**Short problem:**
Rewrite the records below with every "Click" changed to "Select" and nothing else altered. Omit the pictures.

====================

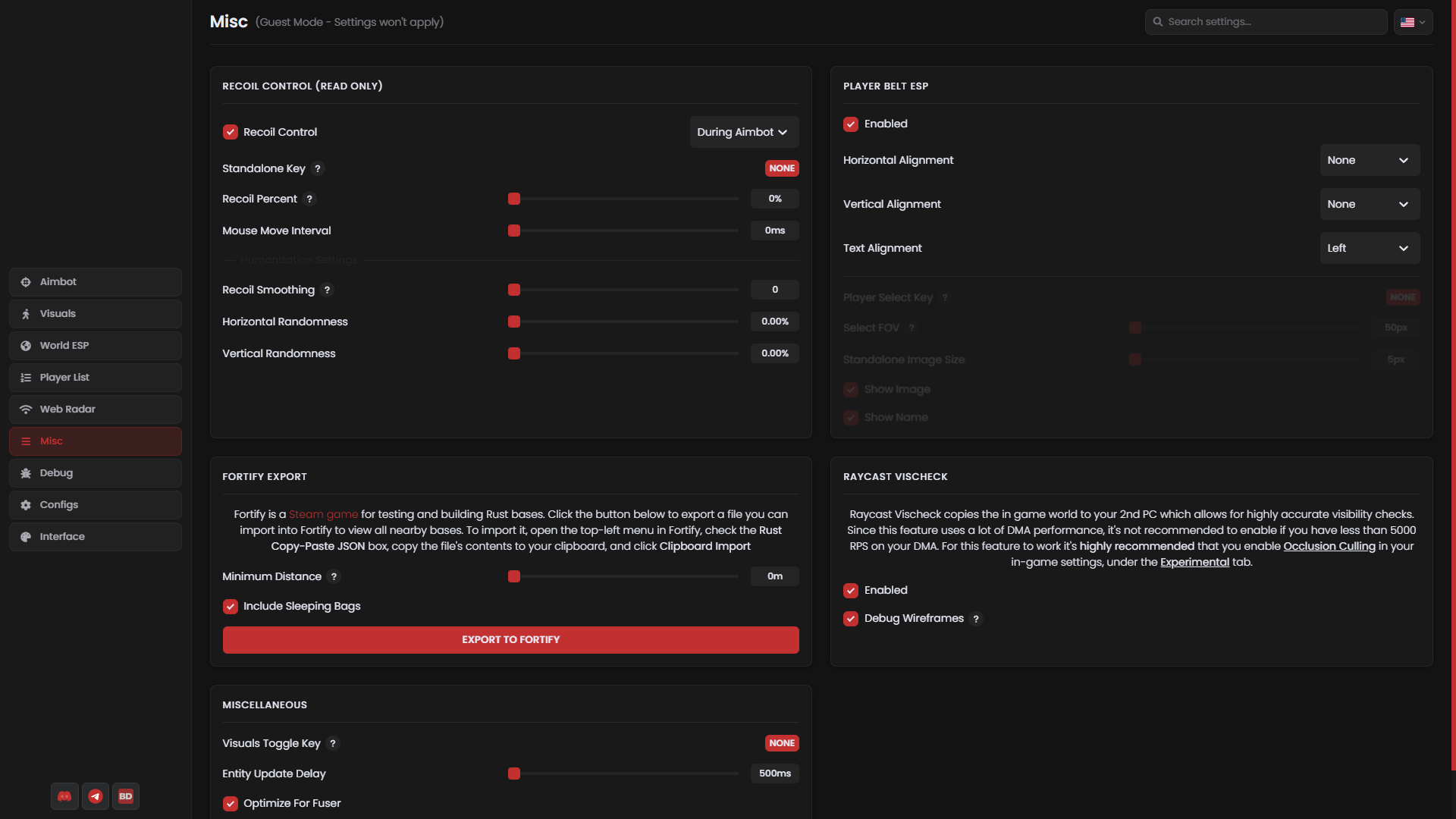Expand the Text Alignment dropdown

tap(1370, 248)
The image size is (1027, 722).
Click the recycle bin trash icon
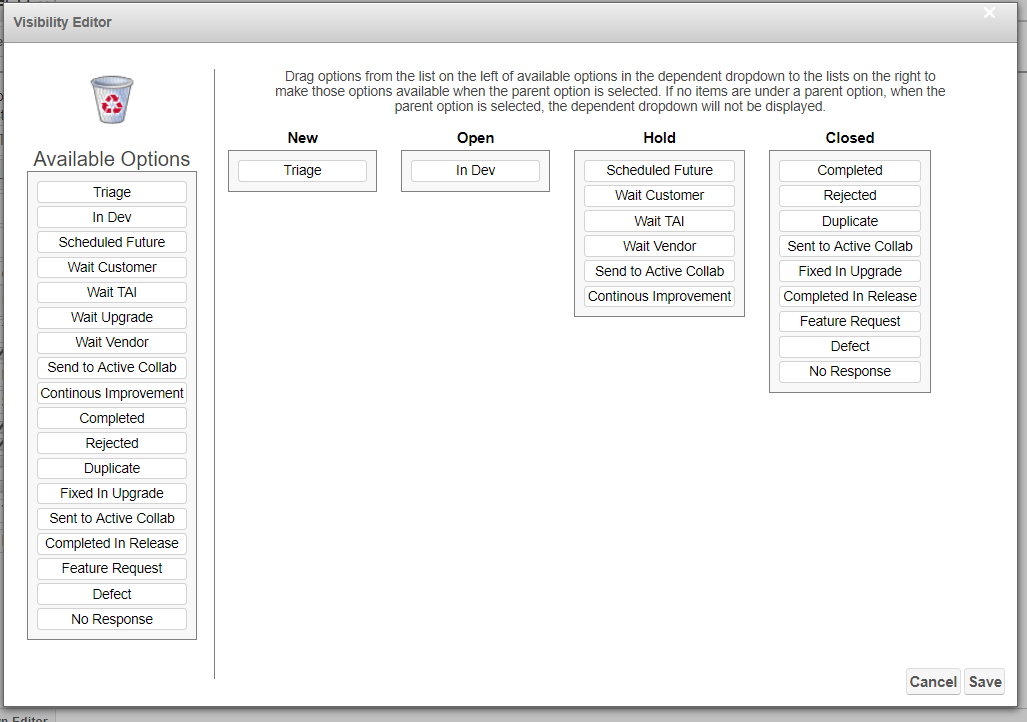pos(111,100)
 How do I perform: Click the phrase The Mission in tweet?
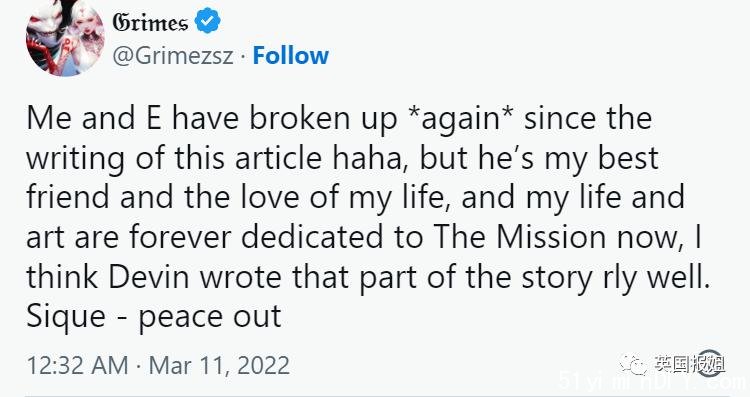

====================

**Expected output:**
Expand the Text Alignment dropdown

tap(1370, 248)
The image size is (1027, 722).
Select the recycle bin trash icon
pos(111,100)
 How do I perform: Select the phrase The Mission in tweet?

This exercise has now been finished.